§ **Dataset excerpts**:
>>>
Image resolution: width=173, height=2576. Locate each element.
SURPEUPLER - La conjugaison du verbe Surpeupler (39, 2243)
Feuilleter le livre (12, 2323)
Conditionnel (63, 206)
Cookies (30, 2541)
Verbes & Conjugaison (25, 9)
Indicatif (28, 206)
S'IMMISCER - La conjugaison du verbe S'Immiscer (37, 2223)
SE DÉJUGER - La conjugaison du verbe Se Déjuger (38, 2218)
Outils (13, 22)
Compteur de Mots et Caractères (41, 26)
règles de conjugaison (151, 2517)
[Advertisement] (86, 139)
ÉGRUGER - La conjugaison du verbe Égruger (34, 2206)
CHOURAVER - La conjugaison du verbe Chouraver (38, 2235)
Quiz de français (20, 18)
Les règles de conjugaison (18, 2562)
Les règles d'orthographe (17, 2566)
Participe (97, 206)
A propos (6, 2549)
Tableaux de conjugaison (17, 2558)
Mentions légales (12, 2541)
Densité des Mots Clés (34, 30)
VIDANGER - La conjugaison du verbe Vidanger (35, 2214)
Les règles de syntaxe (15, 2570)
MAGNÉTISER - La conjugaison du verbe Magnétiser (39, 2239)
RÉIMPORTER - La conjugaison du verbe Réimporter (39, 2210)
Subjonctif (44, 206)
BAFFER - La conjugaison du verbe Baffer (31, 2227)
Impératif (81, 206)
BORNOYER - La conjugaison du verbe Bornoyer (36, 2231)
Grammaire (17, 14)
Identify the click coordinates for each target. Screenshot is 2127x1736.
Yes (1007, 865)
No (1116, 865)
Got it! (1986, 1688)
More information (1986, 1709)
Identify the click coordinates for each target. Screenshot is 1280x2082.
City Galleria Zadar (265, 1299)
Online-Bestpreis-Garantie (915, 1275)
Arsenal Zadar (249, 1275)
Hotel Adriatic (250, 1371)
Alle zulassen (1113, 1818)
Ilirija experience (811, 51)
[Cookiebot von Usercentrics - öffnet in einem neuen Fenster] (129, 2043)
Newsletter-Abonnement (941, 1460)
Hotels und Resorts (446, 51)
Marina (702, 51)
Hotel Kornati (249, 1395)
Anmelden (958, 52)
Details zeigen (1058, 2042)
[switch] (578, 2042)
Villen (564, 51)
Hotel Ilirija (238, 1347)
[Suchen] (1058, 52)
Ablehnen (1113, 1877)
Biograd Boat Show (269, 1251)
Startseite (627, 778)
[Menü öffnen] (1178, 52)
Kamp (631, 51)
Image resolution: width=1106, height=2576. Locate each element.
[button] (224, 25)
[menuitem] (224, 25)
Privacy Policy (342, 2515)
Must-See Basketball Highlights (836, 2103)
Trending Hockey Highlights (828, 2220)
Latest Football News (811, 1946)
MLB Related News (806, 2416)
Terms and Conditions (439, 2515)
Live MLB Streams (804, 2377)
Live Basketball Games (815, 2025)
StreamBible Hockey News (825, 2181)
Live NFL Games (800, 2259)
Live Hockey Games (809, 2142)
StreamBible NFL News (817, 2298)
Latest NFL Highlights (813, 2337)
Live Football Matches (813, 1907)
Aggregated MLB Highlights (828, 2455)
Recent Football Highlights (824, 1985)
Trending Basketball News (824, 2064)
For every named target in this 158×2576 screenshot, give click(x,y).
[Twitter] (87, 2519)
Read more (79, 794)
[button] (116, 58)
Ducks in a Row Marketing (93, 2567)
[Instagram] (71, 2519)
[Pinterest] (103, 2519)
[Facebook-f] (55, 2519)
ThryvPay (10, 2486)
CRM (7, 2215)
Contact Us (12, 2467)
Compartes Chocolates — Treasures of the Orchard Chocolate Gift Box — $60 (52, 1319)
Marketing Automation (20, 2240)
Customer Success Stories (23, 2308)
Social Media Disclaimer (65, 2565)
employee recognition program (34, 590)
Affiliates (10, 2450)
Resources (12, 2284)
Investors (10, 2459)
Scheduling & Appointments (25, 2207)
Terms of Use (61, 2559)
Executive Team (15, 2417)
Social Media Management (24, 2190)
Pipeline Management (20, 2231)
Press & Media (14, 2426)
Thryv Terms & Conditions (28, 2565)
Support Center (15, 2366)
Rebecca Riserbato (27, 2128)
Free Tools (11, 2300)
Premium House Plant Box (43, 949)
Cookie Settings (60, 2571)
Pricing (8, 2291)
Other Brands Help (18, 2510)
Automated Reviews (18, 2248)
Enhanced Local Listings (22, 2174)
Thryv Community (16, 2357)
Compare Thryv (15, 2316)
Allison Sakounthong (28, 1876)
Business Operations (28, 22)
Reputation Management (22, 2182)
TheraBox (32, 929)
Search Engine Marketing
<<<
§ **Description of the task**: Your job is to copy out every line from the records above that has the word "click".

§ **Problem solution**:
Identify the click coordinates for each target. Screenshot is 2127x1736.
Identify the click coordinates for each target. Screenshot is 1280x2082.
For every named target in this 158×2576 screenshot, give click(x,y).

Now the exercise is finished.